I wasn’t as bad as McCandless. I had a family with me, a wife and a child. We had left London because it was, like, soooo not the right space to raise a toddler. London was a noisy, polluted, wealth-obsessed and violent place where paedophiles hid inside hamburgers and grannies were gunned down for the price of an Oyster card. Rural Scotland, on the other hand, had mountains, rivers, beaches and, we quickly discovered, no people. And for a while this suited us just fine. Indeed, I have sacred memories of mornings on the beach with my son, then only 2, dabbling our toes in icy water, throwing stones and cuddling (alone, always alone). But time passes, the rot sets in and soon you crave company. You dream of the dreary dinner party, you fantasise about the baskets-only queue, you ache for the delicate choke of diesel fumes. After 18 months you buy the ticket back to London. One way. (Kevin Maher)

Ten facts of country life

1 You will never eat another takeaway again, unless it is from a fish-and-chip van.
2 Silk parkas from Joseph and raincoats from Zara and Whistles don’t repel water.
3 You may as well bin your wardrobe of black clothes. They look funereal and sinister against all that green.

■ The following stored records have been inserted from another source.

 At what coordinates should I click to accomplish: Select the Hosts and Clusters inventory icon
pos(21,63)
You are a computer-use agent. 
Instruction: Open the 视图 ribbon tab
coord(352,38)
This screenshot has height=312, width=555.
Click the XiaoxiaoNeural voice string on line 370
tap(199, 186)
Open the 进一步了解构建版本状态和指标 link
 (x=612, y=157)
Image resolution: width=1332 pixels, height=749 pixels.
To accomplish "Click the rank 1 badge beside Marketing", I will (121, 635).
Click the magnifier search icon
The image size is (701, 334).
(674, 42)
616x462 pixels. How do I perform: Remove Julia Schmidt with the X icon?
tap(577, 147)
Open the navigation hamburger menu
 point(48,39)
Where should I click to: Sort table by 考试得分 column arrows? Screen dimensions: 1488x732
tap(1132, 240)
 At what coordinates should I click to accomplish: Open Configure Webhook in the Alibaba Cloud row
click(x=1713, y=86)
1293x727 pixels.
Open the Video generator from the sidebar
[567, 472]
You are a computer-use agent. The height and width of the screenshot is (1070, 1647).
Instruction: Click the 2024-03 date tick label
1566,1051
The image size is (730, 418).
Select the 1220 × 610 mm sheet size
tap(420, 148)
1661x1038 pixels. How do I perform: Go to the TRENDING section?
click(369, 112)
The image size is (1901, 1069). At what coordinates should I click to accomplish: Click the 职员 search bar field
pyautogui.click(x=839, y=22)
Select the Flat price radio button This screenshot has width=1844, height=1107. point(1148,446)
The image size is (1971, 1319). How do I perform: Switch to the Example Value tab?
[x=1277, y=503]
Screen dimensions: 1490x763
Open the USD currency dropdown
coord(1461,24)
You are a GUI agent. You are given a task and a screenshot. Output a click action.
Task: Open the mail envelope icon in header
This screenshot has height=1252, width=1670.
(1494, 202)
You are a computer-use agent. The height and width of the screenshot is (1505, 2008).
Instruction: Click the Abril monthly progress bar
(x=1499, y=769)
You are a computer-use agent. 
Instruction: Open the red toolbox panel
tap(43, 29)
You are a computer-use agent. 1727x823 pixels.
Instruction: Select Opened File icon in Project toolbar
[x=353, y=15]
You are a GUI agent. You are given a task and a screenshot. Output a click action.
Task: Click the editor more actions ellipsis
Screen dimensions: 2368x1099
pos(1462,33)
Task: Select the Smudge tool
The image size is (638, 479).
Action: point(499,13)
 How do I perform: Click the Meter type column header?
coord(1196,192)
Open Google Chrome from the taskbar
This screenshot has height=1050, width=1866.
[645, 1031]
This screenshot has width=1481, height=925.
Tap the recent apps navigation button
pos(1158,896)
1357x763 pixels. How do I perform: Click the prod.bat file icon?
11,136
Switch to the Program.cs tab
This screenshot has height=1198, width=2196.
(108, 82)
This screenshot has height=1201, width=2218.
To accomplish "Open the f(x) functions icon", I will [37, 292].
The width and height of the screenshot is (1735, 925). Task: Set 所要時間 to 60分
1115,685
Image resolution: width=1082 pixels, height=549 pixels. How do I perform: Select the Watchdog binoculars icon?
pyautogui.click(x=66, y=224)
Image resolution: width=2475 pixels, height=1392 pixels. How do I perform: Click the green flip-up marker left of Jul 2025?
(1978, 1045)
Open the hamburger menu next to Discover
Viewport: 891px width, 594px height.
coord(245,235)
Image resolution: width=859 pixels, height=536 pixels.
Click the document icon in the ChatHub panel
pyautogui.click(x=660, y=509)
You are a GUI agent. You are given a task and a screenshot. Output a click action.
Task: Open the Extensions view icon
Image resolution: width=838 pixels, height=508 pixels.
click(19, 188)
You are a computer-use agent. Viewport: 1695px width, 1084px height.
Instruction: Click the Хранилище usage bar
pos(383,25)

4 Sell your shoe collection on eBay before moving, and buy a miner’s hat with a lamp for dark country roads.
5 Don’t take on any after-school activities for children, unless you like stamping your feed and rubbing your hands together outside dark, chilly village halls.
6 Buy audiobooks for the car, because you will never have time to read.
7 The commuting partner will turn white with exhaustion and refuse to get out of bed.
8 The telephone will become your best friend, so ask for itemised bills now.
9 Don’t telephone country folk after 9pm because they are always asleep in bed.
10 You may need to drive up to 30 miles to find a decent cup of coffee.